> _WORK REQUIRED_
Continue the documentation on the Hive GROUP BY clause shown below, starting right after its final sentence.

Group By Clause

Description

The Group by clause is used to compute a single result from multiple input rows with given aggregation function. Hive dialect also supports enhanced aggregation features to do multiple aggregations based on the same record by using ROLLUP/CUBE/GROUPING SETS.

Syntax

  1. group_by_clause:
  2. group_by_clause_1 | group_by_clause_2
  3. group_by_clause_1:
  4. GROUP BY group_expression [ , ... ] [ WITH ROLLUP | WITH CUBE ]
  5. group_by_clause_2:
  6. GROUP BY { group_expression | { ROLLUP | CUBE | GROUPING SETS } ( grouping_set [ , ... ] ) } [ , ... ]
  7. grouping_set:
  8. { expression | ( [ expression [ , ... ] ] ) }
  9. groupByQuery: SELECT expression [ , ... ] FROM src groupByClause?

In group_expression, columns can be also specified by position number. But please remember:

  • For Hive 0.11.0 through 2.1.x, set hive.groupby.orderby.position.alias to true (the default is false)
  • For Hive 2.2.0 and later, set hive.groupby.position.alias to true (the default is false)

Parameters

GROUPING SETS

GROUPING SETS allow for more complex grouping operations than those describable by a standard GROUP BY. Rows are grouped separately by each specified grouping set and aggregates are computed for each group just as for simple GROUP BY clauses.

All GROUPING SET clauses can be logically expressed in terms of several GROUP BY queries connected by UNION.

For example:

  1. SELECT a, b, SUM( c ) FROM tab1 GROUP BY a, b GROUPING SETS ( (a, b), a, b, ( ) )

is equivalent to

  1. SELECT a, b, SUM( c ) FROM tab1 GROUP BY a, b
  2. UNION
  3. SELECT a, null, SUM( c ) FROM tab1 GROUP BY a, null
  4. UNION
  5. SELECT null, b, SUM( c ) FROM tab1 GROUP BY null, b
  6. UNION
  7. SELECT null, null, SUM( c ) FROM tab1

When aggregates are displayed for a column its value is null. This may conflict in case the column itself has some null values. There needs to be some way to identify NULL in column, which means aggregate and NULL in column, which means GROUPING__ID function is the solution to that.

> _PROVIDED DATA_
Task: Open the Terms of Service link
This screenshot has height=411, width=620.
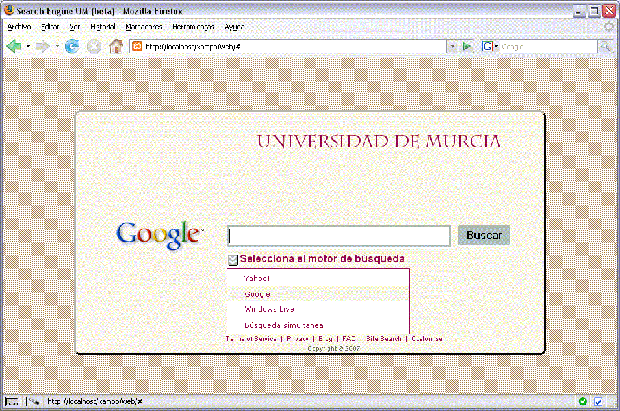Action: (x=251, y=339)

---

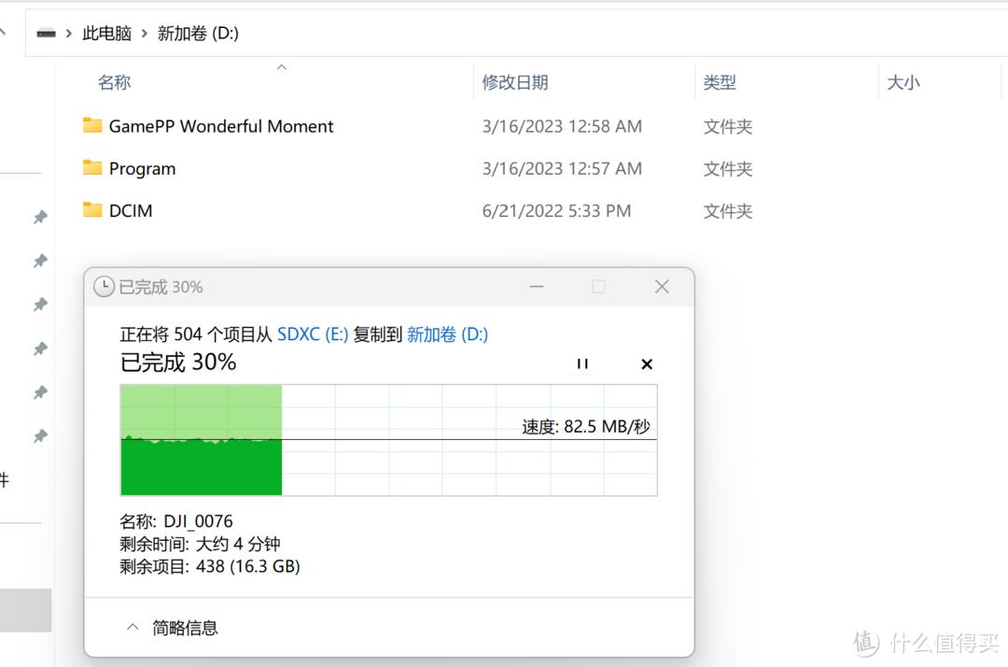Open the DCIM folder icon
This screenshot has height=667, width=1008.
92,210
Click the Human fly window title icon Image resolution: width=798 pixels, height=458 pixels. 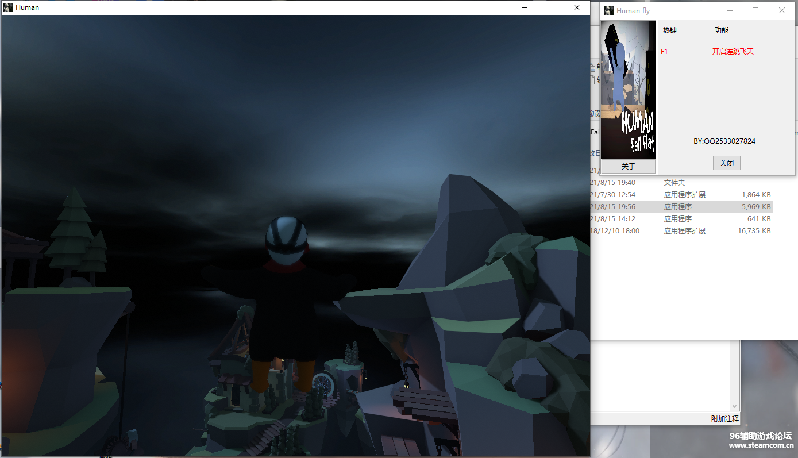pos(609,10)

--

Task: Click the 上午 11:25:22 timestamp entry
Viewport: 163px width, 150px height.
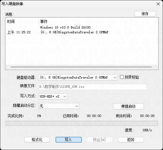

> _ANSWER_
This function returns a bitvector corresponding to whether each column is present or not. For each column, a value of “1” is produced for a row in the result set if that column has been aggregated in that row, otherwise the value is “0”. This can be used to differentiate when there are nulls in the data. For more details, please refer to Hive’s docs Grouping__ID function.

Also, there’s Grouping function indicates whether an expression in a GROUP BY clause is aggregated or not for a given row. The value 0 represents a column that is part of the grouping set, while the value 1 represents a column that is not part of the grouping set.

ROLLUP

ROLLUP is a shorthand notation for specifying a common type of grouping set. It represents the given list of expressions and all prefixes of the list, including the empty list. For example:

  1. GROUP BY a, b, c WITH ROLLUP

is equivalent to

  1. GROUP BY a, b, c GROUPING SETS ( (a, b, c), (a, b), (a), ( )).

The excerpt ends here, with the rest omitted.